═══ Information given ═══
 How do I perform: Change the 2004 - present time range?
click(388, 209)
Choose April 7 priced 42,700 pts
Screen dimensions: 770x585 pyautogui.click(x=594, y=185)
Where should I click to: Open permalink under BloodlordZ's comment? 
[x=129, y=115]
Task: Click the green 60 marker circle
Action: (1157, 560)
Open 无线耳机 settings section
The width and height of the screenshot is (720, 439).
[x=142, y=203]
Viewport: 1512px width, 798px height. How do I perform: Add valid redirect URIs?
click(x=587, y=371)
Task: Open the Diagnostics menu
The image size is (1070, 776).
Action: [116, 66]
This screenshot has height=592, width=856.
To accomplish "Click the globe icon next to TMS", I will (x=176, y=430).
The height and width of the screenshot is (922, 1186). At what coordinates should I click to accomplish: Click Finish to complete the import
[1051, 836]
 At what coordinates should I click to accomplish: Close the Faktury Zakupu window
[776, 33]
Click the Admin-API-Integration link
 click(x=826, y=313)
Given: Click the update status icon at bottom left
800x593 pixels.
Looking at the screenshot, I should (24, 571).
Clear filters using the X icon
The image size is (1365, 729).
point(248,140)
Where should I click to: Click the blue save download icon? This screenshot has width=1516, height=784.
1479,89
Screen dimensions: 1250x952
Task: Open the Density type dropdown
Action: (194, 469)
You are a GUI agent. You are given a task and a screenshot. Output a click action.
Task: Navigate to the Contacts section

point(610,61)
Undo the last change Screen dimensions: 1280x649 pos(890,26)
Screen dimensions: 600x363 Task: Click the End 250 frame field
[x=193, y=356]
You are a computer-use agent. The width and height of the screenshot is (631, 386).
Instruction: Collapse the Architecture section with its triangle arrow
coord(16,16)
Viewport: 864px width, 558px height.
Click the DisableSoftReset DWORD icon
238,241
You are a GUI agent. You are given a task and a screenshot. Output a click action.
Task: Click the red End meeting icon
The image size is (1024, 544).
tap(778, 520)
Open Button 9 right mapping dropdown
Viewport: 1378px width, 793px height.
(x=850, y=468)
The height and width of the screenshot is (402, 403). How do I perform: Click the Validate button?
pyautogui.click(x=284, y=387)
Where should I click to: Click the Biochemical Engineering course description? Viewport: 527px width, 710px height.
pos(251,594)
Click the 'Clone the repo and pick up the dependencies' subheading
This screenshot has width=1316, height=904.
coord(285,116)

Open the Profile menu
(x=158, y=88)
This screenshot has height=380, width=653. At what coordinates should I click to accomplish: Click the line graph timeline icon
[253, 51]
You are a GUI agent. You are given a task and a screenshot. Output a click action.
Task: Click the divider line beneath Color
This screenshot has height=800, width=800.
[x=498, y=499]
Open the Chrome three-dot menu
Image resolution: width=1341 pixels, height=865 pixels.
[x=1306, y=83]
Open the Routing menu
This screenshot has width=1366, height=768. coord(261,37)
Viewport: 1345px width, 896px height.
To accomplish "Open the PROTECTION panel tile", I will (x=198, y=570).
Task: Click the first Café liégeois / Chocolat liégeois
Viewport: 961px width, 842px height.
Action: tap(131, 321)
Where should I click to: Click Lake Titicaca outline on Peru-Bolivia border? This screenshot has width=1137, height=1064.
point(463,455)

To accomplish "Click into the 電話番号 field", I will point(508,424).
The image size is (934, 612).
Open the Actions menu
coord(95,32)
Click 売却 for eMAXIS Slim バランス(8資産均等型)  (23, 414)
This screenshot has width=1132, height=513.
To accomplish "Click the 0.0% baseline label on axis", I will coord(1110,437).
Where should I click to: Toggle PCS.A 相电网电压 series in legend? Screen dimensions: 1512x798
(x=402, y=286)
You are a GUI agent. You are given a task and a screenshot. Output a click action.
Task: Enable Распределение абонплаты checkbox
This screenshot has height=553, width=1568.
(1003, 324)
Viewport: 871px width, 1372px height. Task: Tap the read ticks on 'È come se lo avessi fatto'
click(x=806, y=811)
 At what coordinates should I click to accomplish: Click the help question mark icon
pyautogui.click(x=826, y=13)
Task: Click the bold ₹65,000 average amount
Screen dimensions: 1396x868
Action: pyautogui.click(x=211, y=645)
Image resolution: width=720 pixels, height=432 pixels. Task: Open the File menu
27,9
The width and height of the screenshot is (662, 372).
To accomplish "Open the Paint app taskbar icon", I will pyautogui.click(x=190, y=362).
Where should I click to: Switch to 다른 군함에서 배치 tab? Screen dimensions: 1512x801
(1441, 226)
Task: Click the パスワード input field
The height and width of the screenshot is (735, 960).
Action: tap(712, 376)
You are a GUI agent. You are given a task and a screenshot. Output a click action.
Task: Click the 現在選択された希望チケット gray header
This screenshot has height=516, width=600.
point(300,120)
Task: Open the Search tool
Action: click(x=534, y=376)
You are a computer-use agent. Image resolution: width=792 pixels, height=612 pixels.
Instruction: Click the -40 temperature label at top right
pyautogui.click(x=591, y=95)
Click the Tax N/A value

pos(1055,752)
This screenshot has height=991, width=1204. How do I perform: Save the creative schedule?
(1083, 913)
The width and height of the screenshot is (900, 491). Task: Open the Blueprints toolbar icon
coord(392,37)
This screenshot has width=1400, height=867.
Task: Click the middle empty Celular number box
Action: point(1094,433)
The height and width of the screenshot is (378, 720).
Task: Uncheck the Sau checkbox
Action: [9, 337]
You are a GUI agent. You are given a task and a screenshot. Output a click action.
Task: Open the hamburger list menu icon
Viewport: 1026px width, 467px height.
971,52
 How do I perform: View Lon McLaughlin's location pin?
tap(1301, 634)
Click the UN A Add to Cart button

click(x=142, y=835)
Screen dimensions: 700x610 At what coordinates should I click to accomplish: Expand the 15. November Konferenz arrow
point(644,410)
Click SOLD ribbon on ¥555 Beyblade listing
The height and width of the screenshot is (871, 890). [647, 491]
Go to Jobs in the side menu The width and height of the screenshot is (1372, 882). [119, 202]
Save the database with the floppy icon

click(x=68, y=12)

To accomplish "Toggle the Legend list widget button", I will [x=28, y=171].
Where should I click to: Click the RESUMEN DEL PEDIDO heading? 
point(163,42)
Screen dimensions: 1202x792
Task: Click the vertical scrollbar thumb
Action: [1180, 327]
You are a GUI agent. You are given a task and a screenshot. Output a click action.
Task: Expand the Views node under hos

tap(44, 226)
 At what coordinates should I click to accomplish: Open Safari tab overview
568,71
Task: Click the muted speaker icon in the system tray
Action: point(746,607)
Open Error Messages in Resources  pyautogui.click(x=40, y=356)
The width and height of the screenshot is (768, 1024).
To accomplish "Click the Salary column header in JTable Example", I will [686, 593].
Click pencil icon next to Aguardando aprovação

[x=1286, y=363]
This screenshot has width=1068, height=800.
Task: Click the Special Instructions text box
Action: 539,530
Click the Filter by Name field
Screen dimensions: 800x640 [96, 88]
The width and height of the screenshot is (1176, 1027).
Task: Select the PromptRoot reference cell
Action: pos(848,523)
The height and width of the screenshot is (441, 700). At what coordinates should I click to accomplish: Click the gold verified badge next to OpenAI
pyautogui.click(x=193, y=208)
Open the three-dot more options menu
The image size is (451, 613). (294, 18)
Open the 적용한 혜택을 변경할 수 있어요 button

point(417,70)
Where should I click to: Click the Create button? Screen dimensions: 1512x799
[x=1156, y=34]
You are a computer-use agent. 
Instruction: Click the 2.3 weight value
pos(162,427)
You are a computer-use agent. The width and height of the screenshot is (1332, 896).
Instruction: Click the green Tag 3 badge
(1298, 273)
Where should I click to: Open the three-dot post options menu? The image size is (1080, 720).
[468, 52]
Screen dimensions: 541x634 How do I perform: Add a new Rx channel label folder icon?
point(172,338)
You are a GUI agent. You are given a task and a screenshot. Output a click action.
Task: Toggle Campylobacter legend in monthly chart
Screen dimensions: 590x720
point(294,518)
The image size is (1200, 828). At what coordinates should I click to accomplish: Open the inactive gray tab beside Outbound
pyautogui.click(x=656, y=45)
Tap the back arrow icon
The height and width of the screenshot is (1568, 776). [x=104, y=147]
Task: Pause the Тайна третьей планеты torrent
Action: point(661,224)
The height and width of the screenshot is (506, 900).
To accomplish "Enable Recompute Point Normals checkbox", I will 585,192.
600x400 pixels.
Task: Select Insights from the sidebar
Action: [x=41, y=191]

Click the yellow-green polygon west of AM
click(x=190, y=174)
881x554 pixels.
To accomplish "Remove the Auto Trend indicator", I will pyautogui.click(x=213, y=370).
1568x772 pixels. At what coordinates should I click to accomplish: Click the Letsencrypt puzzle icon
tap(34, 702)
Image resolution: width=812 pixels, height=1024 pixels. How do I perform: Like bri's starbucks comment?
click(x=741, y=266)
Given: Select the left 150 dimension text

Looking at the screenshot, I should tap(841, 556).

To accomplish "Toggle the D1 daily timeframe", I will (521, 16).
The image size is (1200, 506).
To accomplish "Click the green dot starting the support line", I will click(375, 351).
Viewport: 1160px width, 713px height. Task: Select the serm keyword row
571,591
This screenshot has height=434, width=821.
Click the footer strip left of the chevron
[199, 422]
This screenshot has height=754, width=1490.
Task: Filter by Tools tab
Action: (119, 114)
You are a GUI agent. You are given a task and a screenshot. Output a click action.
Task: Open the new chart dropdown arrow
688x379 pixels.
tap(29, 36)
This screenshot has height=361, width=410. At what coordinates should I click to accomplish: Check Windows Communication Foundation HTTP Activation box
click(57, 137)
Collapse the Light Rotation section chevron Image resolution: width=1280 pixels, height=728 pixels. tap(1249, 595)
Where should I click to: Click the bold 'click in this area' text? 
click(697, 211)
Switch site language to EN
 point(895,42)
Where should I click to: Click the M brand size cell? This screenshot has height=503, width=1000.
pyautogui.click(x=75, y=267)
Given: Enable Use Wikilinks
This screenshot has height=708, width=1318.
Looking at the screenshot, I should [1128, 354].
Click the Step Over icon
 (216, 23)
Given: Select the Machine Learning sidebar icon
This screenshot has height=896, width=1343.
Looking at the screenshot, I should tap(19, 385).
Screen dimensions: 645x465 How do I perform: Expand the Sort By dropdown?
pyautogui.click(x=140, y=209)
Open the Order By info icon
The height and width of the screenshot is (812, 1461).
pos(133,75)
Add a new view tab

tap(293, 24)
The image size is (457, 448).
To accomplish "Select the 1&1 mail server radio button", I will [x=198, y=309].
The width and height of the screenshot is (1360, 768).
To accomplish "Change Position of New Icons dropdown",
═══
* **What the task requires**
Take each line of the material above that holds the string "computer" and copy it.

* **Task solution**
You are a computer-use agent. The width and height of the screenshot is (631, 386).
You are a computer-use agent. Image resolution: width=792 pixels, height=612 pixels.
You are a computer-use agent. 
You are a computer-use agent. The width and height of the screenshot is (1332, 896).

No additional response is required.